You might be wondering whether it’s worth worrying about such issues when it’s rather unlikely that anyone will ever again produce a 27-bit machine. However, I believe it’s quite possible that future hardware will, once again, have different data and address widths. There are several possible reasons why one might do so, but I want to use an example that I know at least a little about.

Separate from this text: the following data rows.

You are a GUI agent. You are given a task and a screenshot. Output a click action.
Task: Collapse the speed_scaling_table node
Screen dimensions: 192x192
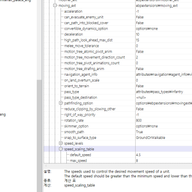click(x=60, y=149)
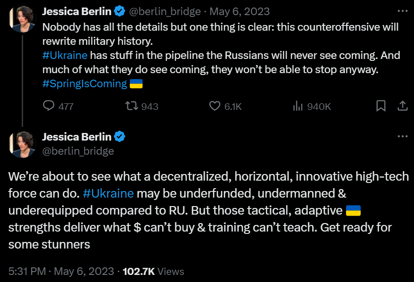Click the first tweet's profile avatar
Viewport: 414px width, 282px height.
[x=22, y=19]
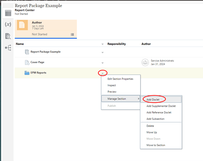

CHERI is an extension to instruction sets that allows the enforcement of hardware capabilities. On current mainstream platforms, different processes can be mutually distrusting, but within a process every piece of code has access to every part of the process’s memory. CHERI adds hardware permissions to pointers, allowing different parts of the same process to be mutually distrusting, for example handing out pointers that allow access to only limited portions of the process’s memory. The potential for increasing security without suffering the overhead of multiple processes is significant. Those with long memories will know that the idea of capabilities isn’t new (for example, the E language is a fascinating exploration of this idea), but what’s meaningfully different about CHERI is that it’s enforced in hardware and adaptable to modern instruction sets. For example, in 2022 there will be physical, fairly modern, Armv8 processors extended with CHERI available for early adopters to play with.

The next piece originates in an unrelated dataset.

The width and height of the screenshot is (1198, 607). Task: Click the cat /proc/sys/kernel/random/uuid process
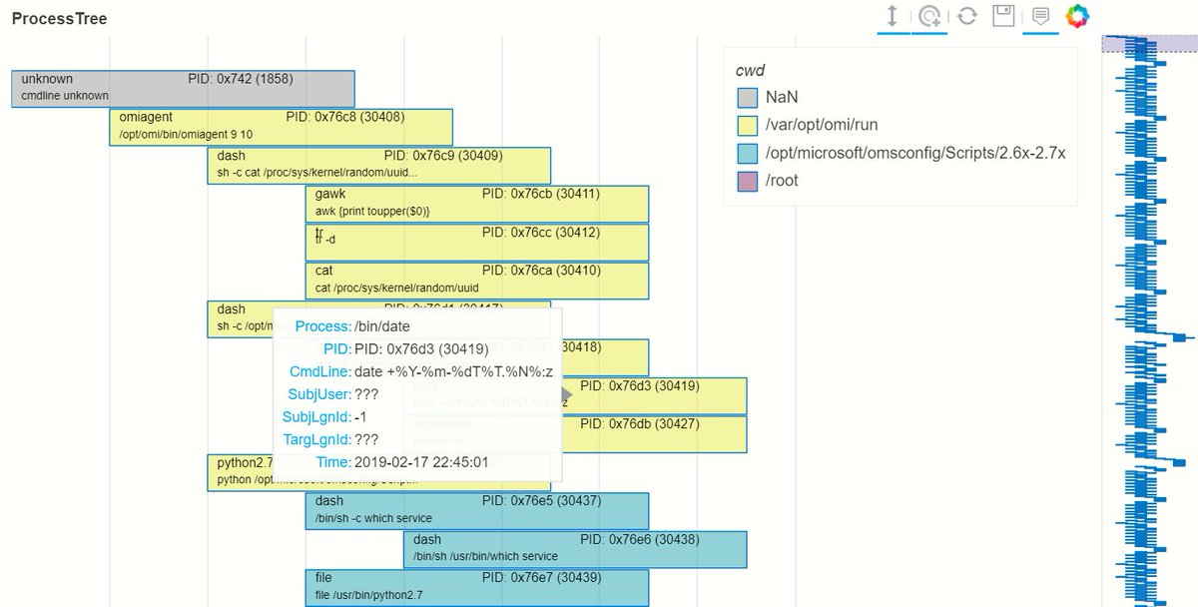477,280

Amongst CHERI’s clever tricks is how permissions are carried around: instead of a pointer being just a memory address, under CHERI it becomes a memory address plus a set of permissions (plus a secret bit stored somewhere hidden so that the hardware can tell if you’ve forged permissions). Although the size of these permissions varies in different CHERI-enabled instruction sets, the most common encoding on 64-bit machines is that a pointer is a 64-bit memory address and a 64-bit set of permissions — 128-bits wide in total. In other words, a typical CHERI CPU has different data and address widths [7]. History, it seems, has not yet ended.

Integer types and pointers

How do systems programming languages deal with platforms that have different data and address widths?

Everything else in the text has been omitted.